No matter how emotionally attached you feel to your business, it is essential to start considering an exit strategy as soon as you open your doors. An effective exit strategy will allow your company to take advantage of timely opportunities, such as an acquisition, an IPO, or a lucrative partnership. Planning for future changes by using these types of strategies will also give you the flexibility to set aggressive goals and pivot accordingly as you reach them.

Benefits of an exit strategy:

  1. Your family: Like estate planning, devising a strategic exit ensures you’ll protect your spouse or heirs from engaging in unnecessary decision-making and taking on overwhelming tax burdens by handling these things before they have to. 
  2. Your retirement: Practically speaking, you want to maximize the value of the wealth your business can afford you, beyond your annual salary. Maybe the goal is acquiring a lump sum of cash to use on a vacation home in Palm Springs; perhaps it’s a yearly dividend that simply allows you to live without worry. Either way, it’s important to consider your own financial goals here — after all, you’re the one who built the business. 
  3. Transition planning: Your employees and board will likely work hard to help you achieve your exit goals, so you owe it to them to facilitate a smooth transition. If you plan thoughtfully, you can build their trust, rather than lose it, during what can be a time of considerable uncertainty.
  4. Maximizing value and growth potential: Whether you’re eyeing a $20M acquisition or just looking to grow aggressively, you won’t achieve those lofty goals without planning the tangible steps you need to take to get there and ensuring your financials are sound. 

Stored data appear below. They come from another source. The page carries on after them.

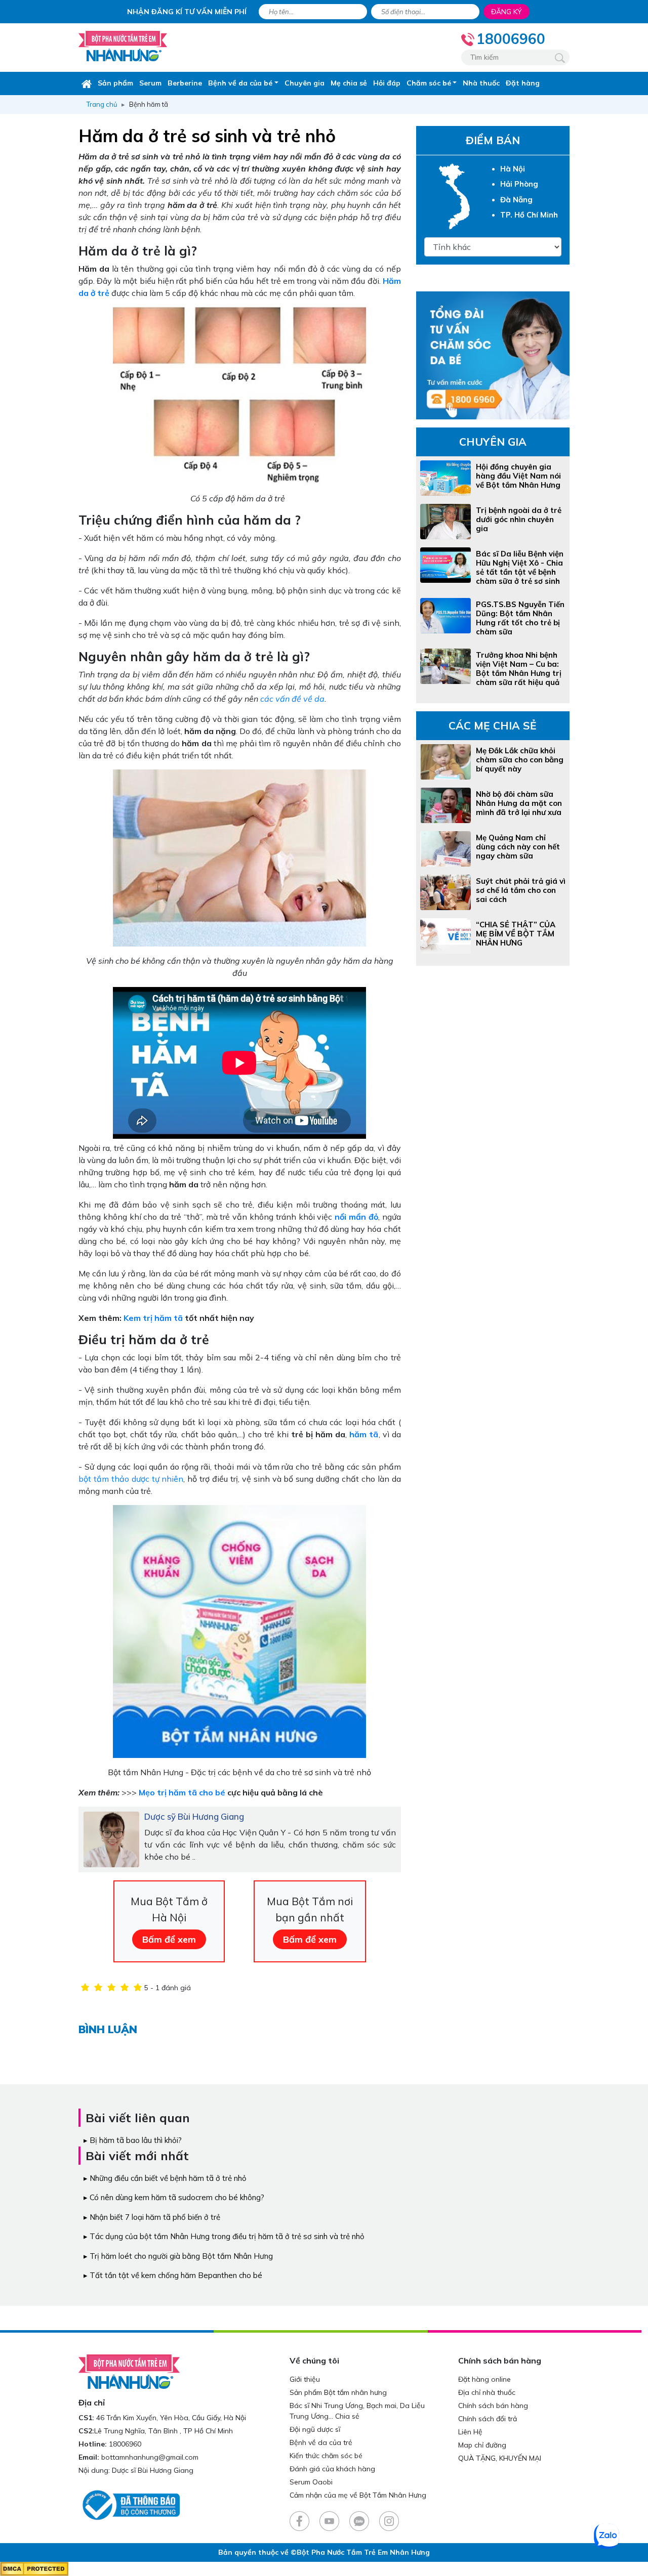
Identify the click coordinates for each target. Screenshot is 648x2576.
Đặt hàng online (484, 2379)
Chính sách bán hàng (493, 2405)
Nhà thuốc (481, 83)
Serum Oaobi (311, 2481)
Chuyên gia (305, 83)
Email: (88, 2457)
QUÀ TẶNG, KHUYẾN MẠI (499, 2458)
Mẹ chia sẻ (349, 83)
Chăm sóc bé (429, 83)
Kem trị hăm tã (153, 1318)
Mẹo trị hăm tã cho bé (182, 1792)
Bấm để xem (169, 1939)
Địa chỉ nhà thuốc (486, 2392)
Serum (150, 83)
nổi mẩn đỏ (356, 1217)
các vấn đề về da (292, 699)
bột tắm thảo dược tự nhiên (130, 1479)
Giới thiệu (305, 2379)
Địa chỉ (91, 2402)
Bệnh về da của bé (240, 83)
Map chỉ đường (482, 2445)
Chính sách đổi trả (487, 2418)
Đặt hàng (523, 83)
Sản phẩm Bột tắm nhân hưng (338, 2392)
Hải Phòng (519, 184)
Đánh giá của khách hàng (332, 2468)
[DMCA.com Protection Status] (34, 2567)
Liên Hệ (470, 2431)
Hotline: (92, 2444)
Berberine (185, 83)
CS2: (86, 2430)
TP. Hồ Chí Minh (529, 215)
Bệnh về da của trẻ (321, 2442)
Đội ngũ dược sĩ (315, 2429)
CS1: (86, 2417)
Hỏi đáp (386, 83)
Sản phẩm (115, 83)
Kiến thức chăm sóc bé (326, 2455)
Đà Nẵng (516, 199)
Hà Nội (512, 169)
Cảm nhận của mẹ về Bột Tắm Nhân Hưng (358, 2495)
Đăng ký (506, 11)
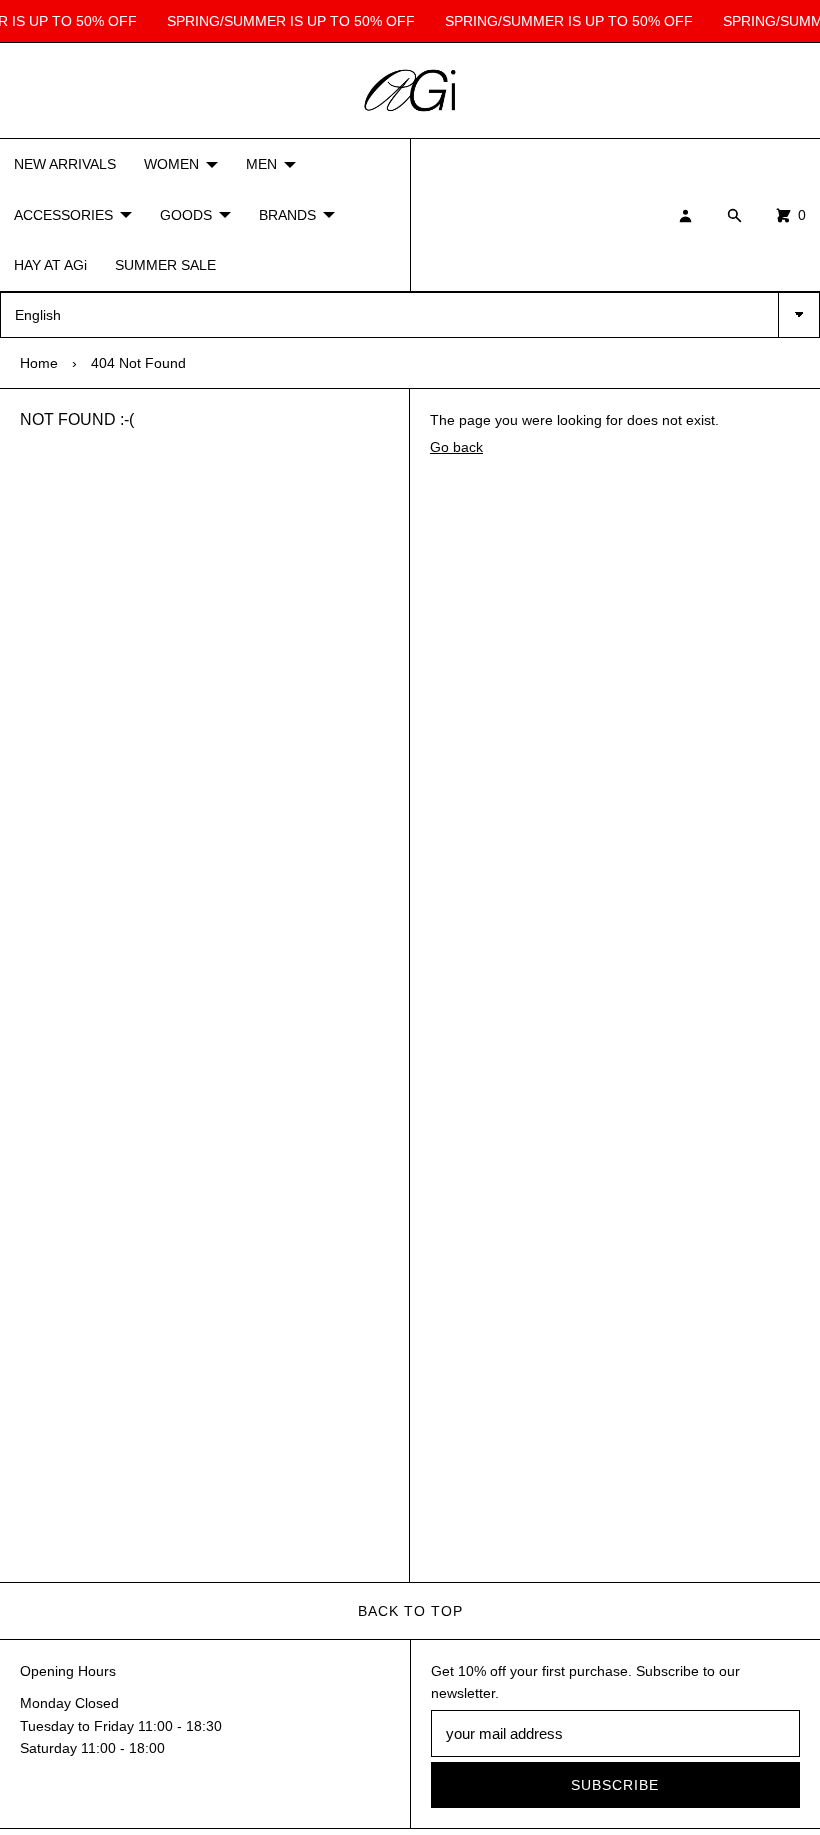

Okay, so you’re probably convinced that you need an exit plan. Now, it’s time to set your sights on the type of exit you want to target.

Common exit strategies include:

  1. Merger & Acquisition (M&A): This is the most common exit strategy for startups. M&A benefits investors, founders, and equity-holding employees by offering a direct return on investment in a lump sum. Sometimes this can mean a new, exciting venture for you and the team that helped you get there, but it may also mean a change of course for you and your employees.
  2. Initial Public Offering (IPO): An IPO means transitioning from a privately-held company to a publicly-traded one. You’ll work with a bank to set the value of your company’s shares and then hope that the market drives the value up even further. IPO’s have become much less common than M&A in recent years due to the high level of risk involved. 
  3. Lifestyle Business: A lifestyle business can be an excellent option for a founder who wants to continue to be involved in perpetuity, especially if you bootstrapped the company. However, for startups that have taken venture or seed capital, investors will not be satisfied with this option, as the return on their initial investment likely won’t be high enough. 
  4. Aggressive Growth Target: Although less common, an ‘exit strategy,’ can sometimes mean an exit from the current business model and an entrance into a new one. This type of exit can look like a goal of doubling your sales, or introducing a new product or service; really, it can be anything that will require a foundational shift and is likely to accelerate business growth. 
  5. Liquidation: Typically, liquidation isn’t ideal. It’s often the result when there’s a lack of strategic exit planning, and trouble is afoot. However, it’s an option, if, for some reason, you must walk away. 

No matter which option is right for your company, having a plan is key — whether you plan to exit in one year, five years, or 20 years. And, if you’re targeting an acquisition, make sure you know what strategic buyers will be looking for when they examine your financials.